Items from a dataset
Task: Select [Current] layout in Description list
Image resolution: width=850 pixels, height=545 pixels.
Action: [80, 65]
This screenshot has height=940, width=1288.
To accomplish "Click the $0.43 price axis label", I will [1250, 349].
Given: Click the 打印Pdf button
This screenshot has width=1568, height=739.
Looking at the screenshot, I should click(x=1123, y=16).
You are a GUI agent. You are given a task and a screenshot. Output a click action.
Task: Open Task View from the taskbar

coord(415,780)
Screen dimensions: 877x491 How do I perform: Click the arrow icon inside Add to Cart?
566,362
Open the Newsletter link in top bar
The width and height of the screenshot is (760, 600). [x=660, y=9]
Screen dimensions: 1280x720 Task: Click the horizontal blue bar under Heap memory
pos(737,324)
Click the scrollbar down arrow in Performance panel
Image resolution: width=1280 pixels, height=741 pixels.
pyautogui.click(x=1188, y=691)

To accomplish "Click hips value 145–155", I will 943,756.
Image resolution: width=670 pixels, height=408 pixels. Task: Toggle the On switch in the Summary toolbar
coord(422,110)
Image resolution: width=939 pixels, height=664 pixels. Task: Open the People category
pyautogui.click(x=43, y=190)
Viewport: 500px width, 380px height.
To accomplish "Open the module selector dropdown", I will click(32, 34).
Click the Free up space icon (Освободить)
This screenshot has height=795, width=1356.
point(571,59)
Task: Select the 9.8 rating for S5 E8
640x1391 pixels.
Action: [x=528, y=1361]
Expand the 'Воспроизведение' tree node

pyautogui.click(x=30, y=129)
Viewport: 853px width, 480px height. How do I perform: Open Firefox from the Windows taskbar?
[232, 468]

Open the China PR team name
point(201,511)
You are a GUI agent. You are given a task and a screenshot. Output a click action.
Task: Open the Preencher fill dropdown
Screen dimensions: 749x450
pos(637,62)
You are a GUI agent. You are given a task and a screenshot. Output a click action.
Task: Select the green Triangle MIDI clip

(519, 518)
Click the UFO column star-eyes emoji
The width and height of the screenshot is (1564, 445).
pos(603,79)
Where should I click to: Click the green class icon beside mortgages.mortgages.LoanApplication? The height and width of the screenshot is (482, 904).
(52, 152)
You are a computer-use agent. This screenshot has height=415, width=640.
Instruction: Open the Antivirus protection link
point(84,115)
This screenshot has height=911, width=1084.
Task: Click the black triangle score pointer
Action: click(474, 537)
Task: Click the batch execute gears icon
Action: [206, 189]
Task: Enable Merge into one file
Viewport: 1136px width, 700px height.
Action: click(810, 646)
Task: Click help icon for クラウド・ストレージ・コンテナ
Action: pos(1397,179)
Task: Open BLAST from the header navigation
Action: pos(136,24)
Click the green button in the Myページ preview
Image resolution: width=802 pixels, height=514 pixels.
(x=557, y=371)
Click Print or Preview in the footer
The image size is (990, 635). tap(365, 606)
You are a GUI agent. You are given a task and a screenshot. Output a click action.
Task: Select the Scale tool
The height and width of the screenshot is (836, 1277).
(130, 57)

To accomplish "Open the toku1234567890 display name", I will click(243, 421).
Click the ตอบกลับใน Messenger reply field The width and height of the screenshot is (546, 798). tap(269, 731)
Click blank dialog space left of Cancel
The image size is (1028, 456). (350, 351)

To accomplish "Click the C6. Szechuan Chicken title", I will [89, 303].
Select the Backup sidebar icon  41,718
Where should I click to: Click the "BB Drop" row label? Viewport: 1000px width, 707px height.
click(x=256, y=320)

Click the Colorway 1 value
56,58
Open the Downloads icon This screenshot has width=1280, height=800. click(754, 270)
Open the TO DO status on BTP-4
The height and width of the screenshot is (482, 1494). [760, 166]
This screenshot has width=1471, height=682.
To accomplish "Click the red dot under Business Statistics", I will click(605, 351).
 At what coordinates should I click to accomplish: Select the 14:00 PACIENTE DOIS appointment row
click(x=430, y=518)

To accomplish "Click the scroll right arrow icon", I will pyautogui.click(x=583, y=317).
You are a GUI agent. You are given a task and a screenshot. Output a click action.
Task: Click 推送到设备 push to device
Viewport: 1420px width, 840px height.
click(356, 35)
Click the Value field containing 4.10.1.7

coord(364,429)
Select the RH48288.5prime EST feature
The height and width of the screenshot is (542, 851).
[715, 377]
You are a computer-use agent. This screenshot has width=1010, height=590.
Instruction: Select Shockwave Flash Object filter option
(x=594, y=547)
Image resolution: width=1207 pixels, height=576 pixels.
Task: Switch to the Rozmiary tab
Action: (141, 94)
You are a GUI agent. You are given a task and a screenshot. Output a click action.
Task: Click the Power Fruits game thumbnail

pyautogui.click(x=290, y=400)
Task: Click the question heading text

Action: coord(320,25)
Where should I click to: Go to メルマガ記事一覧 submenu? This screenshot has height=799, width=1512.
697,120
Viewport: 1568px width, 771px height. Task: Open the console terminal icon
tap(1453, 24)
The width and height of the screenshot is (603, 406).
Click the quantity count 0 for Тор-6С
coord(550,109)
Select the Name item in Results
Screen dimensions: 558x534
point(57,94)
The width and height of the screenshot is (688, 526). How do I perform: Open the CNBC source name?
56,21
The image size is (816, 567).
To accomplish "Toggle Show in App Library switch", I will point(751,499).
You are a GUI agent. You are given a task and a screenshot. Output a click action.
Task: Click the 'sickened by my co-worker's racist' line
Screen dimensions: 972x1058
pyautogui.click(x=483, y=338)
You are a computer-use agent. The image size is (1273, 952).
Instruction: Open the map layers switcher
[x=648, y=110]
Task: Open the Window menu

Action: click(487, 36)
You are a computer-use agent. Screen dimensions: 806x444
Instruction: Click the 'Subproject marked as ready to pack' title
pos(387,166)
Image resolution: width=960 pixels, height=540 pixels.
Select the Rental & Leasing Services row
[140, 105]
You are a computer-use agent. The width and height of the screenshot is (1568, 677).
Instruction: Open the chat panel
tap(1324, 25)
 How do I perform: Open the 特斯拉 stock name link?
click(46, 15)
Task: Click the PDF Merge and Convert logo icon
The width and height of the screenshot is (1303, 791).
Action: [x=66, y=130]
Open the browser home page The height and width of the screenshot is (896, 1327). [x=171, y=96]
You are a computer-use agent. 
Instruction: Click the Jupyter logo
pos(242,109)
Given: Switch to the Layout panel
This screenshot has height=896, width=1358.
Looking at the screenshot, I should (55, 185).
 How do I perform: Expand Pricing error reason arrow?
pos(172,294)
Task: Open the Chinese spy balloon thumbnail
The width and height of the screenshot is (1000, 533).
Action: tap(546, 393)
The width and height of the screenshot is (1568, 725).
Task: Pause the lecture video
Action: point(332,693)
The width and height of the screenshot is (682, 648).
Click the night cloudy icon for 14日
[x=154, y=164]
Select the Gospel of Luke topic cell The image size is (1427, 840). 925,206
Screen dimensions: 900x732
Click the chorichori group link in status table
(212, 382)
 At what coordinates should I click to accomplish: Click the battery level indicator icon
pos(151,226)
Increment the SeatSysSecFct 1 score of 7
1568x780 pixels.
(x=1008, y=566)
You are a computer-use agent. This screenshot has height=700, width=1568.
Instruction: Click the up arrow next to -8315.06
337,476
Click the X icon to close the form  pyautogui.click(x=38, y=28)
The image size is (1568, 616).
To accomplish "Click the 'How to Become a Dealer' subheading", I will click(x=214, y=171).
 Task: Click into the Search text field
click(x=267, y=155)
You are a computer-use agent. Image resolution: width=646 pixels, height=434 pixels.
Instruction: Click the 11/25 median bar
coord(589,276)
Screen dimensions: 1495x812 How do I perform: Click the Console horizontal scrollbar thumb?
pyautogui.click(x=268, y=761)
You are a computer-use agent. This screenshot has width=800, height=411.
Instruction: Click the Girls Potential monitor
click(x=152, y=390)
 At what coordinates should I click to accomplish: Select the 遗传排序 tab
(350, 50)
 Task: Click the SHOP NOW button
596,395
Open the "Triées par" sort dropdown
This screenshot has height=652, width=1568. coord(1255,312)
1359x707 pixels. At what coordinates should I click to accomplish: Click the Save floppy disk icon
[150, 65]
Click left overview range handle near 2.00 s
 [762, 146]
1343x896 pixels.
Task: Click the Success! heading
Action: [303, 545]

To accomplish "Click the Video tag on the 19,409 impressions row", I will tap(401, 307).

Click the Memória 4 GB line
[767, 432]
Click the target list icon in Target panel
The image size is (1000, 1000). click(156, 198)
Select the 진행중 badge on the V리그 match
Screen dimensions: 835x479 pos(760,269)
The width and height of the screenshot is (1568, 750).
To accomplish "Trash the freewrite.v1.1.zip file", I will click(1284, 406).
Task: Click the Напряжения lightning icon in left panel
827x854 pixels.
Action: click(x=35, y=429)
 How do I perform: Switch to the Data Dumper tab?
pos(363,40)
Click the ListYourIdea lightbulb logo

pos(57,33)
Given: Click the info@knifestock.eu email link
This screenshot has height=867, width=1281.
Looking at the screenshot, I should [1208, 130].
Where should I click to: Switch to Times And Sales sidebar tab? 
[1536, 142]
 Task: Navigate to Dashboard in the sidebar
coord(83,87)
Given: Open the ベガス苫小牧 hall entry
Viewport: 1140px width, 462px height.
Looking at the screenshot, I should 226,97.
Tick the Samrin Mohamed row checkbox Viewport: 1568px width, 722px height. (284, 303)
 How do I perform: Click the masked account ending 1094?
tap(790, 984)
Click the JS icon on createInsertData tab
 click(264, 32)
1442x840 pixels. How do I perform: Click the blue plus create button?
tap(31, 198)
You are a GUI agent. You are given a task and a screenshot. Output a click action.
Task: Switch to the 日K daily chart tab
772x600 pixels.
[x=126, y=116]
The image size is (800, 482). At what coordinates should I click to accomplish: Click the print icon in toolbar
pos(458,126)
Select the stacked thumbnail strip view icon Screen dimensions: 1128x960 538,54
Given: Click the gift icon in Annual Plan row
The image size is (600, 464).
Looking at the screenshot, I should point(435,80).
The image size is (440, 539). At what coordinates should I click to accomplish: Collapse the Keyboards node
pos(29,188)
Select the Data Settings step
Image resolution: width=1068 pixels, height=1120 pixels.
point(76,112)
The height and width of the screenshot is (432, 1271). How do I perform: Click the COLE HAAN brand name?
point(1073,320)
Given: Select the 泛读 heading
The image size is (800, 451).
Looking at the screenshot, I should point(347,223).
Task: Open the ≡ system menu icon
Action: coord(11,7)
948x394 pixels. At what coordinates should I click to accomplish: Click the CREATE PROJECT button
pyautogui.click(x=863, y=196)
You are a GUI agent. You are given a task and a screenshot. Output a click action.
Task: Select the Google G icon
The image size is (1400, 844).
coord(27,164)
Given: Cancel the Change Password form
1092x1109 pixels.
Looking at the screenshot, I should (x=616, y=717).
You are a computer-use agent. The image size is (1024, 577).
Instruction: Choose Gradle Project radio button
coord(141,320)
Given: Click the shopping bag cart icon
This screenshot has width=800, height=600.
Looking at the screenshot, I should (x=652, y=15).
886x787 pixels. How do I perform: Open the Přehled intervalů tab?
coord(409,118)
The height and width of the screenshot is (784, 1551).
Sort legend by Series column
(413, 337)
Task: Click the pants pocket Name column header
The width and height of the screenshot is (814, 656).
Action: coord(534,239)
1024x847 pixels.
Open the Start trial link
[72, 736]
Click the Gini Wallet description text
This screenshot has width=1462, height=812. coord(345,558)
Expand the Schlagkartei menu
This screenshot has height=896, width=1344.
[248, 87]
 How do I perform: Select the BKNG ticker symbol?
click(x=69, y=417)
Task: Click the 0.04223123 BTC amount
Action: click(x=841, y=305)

◆ EXERCISE BRIEF
From the records above, copy out the line with "The width and height of the screenshot is (1564, 445).", the line with "has height=415, width=640.", and every line between them, word for word.

◆ FINAL ANSWER
The width and height of the screenshot is (1564, 445).
pos(603,79)
Where should I click to: Click the green class icon beside mortgages.mortgages.LoanApplication? The height and width of the screenshot is (482, 904).
(52, 152)
You are a computer-use agent. This screenshot has height=415, width=640.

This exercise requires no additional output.